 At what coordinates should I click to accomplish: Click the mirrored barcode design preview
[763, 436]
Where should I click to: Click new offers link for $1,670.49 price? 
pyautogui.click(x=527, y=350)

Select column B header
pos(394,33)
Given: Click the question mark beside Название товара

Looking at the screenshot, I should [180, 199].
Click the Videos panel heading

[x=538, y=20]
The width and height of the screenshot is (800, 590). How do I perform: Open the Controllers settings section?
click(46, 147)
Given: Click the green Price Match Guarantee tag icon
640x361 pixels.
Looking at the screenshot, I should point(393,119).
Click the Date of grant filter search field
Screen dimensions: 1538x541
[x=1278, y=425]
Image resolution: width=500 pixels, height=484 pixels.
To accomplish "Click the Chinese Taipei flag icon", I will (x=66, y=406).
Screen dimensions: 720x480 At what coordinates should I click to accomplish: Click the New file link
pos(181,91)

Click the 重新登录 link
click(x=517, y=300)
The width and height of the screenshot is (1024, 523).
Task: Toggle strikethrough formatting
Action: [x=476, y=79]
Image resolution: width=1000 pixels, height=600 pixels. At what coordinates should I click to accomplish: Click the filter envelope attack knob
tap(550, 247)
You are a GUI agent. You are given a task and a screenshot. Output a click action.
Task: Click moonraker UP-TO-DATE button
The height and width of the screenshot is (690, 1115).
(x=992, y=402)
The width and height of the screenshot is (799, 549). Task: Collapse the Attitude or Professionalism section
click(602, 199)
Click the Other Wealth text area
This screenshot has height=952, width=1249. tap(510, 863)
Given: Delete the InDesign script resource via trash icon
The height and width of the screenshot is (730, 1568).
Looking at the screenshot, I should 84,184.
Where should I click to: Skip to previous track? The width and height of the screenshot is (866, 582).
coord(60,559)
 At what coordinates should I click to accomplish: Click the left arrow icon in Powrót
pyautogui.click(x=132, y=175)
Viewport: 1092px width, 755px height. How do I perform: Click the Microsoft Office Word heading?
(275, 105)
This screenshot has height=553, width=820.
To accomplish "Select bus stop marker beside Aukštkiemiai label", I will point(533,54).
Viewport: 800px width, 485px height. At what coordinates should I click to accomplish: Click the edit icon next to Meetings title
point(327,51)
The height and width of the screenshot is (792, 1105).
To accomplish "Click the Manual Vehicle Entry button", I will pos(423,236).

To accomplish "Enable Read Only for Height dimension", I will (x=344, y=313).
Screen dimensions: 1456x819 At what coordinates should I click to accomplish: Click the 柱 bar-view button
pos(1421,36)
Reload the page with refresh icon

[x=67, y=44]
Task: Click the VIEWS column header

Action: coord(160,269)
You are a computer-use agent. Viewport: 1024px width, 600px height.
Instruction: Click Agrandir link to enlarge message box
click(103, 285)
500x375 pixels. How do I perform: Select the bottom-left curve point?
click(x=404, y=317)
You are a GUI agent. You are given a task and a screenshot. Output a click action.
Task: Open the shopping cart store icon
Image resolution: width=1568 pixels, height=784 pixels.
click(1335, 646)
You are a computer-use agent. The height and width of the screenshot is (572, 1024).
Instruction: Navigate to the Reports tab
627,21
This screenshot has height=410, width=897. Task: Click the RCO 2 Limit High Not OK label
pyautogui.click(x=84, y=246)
· · ·
### PROMPT
Transcribe each entry. Leave nothing out.

### WRITTEN RESPONSE
 At what coordinates should I click to accomplish: Click the mirrored barcode design preview
[763, 436]
Where should I click to: Click new offers link for $1,670.49 price? 
pyautogui.click(x=527, y=350)

Select column B header
pos(394,33)
Given: Click the question mark beside Название товара

Looking at the screenshot, I should [180, 199].
Click the Videos panel heading

[x=538, y=20]
The width and height of the screenshot is (800, 590). How do I perform: Open the Controllers settings section?
click(46, 147)
Given: Click the green Price Match Guarantee tag icon
640x361 pixels.
Looking at the screenshot, I should point(393,119).
Click the Date of grant filter search field
Screen dimensions: 1538x541
[x=1278, y=425]
Image resolution: width=500 pixels, height=484 pixels.
To accomplish "Click the Chinese Taipei flag icon", I will (x=66, y=406).
Screen dimensions: 720x480 At what coordinates should I click to accomplish: Click the New file link
pos(181,91)

Click the 重新登录 link
click(x=517, y=300)
The width and height of the screenshot is (1024, 523).
Task: Toggle strikethrough formatting
Action: [x=476, y=79]
Image resolution: width=1000 pixels, height=600 pixels. At what coordinates should I click to accomplish: Click the filter envelope attack knob
tap(550, 247)
You are a GUI agent. You are given a task and a screenshot. Output a click action.
Task: Click moonraker UP-TO-DATE button
The height and width of the screenshot is (690, 1115).
(x=992, y=402)
The width and height of the screenshot is (799, 549). Task: Collapse the Attitude or Professionalism section
click(602, 199)
Click the Other Wealth text area
This screenshot has height=952, width=1249. tap(510, 863)
Given: Delete the InDesign script resource via trash icon
The height and width of the screenshot is (730, 1568).
Looking at the screenshot, I should 84,184.
Where should I click to: Skip to previous track? The width and height of the screenshot is (866, 582).
coord(60,559)
 At what coordinates should I click to accomplish: Click the left arrow icon in Powrót
pyautogui.click(x=132, y=175)
Viewport: 1092px width, 755px height. How do I perform: Click the Microsoft Office Word heading?
(275, 105)
This screenshot has height=553, width=820.
To accomplish "Select bus stop marker beside Aukštkiemiai label", I will point(533,54).
Viewport: 800px width, 485px height. At what coordinates should I click to accomplish: Click the edit icon next to Meetings title
point(327,51)
The height and width of the screenshot is (792, 1105).
To accomplish "Click the Manual Vehicle Entry button", I will pos(423,236).

To accomplish "Enable Read Only for Height dimension", I will (x=344, y=313).
Screen dimensions: 1456x819 At what coordinates should I click to accomplish: Click the 柱 bar-view button
pos(1421,36)
Reload the page with refresh icon

[x=67, y=44]
Task: Click the VIEWS column header

Action: coord(160,269)
You are a computer-use agent. Viewport: 1024px width, 600px height.
Instruction: Click Agrandir link to enlarge message box
click(103, 285)
500x375 pixels. How do I perform: Select the bottom-left curve point?
click(x=404, y=317)
You are a GUI agent. You are given a task and a screenshot. Output a click action.
Task: Open the shopping cart store icon
Image resolution: width=1568 pixels, height=784 pixels.
click(1335, 646)
You are a computer-use agent. The height and width of the screenshot is (572, 1024).
Instruction: Navigate to the Reports tab
627,21
This screenshot has height=410, width=897. Task: Click the RCO 2 Limit High Not OK label
pyautogui.click(x=84, y=246)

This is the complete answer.